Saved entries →
——————————

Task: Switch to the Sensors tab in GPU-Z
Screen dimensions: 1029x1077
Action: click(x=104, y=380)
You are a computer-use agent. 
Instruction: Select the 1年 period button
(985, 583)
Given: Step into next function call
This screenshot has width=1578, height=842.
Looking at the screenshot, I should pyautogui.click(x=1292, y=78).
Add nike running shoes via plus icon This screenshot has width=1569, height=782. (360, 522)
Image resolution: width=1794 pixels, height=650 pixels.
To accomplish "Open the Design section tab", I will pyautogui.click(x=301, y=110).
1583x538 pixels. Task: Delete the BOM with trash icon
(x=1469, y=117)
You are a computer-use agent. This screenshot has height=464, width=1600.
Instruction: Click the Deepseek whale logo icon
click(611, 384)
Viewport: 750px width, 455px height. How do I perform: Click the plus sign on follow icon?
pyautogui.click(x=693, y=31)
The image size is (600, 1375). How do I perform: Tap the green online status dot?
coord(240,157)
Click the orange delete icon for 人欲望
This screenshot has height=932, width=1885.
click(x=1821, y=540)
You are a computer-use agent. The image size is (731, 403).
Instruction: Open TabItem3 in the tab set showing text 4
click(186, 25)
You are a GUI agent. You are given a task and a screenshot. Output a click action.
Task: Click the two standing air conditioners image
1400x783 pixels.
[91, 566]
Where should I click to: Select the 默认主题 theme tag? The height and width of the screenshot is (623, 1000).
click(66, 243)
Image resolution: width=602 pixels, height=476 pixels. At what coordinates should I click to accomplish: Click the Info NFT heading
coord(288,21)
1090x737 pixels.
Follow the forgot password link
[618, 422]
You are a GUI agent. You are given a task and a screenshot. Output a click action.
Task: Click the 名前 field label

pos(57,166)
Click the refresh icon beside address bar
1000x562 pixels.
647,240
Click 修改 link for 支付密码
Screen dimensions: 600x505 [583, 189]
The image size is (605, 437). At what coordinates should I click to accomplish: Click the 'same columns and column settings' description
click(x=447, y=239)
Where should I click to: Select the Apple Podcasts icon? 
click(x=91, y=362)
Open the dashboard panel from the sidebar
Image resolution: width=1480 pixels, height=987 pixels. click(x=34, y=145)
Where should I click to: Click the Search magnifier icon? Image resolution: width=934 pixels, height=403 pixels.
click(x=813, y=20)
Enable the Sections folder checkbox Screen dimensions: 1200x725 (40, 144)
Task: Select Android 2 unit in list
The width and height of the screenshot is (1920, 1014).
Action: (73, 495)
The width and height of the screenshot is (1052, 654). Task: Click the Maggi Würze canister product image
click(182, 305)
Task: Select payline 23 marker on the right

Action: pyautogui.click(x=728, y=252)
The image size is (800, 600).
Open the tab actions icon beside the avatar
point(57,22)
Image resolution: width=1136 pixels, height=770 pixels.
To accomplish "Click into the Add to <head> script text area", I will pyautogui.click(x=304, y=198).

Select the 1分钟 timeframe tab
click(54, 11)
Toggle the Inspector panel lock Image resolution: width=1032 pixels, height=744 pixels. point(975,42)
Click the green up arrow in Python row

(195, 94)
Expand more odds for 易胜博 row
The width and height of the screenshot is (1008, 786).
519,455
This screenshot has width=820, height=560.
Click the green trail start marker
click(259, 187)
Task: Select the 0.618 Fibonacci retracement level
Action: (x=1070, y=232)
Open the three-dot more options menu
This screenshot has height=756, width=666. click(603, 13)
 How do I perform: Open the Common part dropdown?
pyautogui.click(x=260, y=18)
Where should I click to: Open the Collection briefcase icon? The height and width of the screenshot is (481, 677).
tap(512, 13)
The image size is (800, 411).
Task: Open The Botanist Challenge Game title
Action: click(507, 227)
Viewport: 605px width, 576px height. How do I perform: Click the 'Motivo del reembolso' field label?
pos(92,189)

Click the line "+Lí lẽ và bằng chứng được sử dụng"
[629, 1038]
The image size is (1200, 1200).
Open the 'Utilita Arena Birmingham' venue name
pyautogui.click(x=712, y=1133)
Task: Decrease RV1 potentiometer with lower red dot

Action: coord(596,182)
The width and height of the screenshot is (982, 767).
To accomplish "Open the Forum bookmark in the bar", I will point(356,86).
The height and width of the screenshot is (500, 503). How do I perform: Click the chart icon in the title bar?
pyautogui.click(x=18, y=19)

——————————

Work required → Look above for the line holding "Image resolution: width=1794" and the line holding "Task: Click the two". Retype both, and every line between them, word for word and nothing else.

Answer to the problem →
Image resolution: width=1794 pixels, height=650 pixels.
To accomplish "Open the Design section tab", I will pyautogui.click(x=301, y=110).
1583x538 pixels. Task: Delete the BOM with trash icon
(x=1469, y=117)
You are a computer-use agent. This screenshot has height=464, width=1600.
Instruction: Click the Deepseek whale logo icon
click(611, 384)
Viewport: 750px width, 455px height. How do I perform: Click the plus sign on follow icon?
pyautogui.click(x=693, y=31)
The image size is (600, 1375). How do I perform: Tap the green online status dot?
coord(240,157)
Click the orange delete icon for 人欲望
This screenshot has height=932, width=1885.
click(x=1821, y=540)
You are a computer-use agent. The image size is (731, 403).
Instruction: Open TabItem3 in the tab set showing text 4
click(186, 25)
You are a GUI agent. You are given a task and a screenshot. Output a click action.
Task: Click the two standing air conditioners image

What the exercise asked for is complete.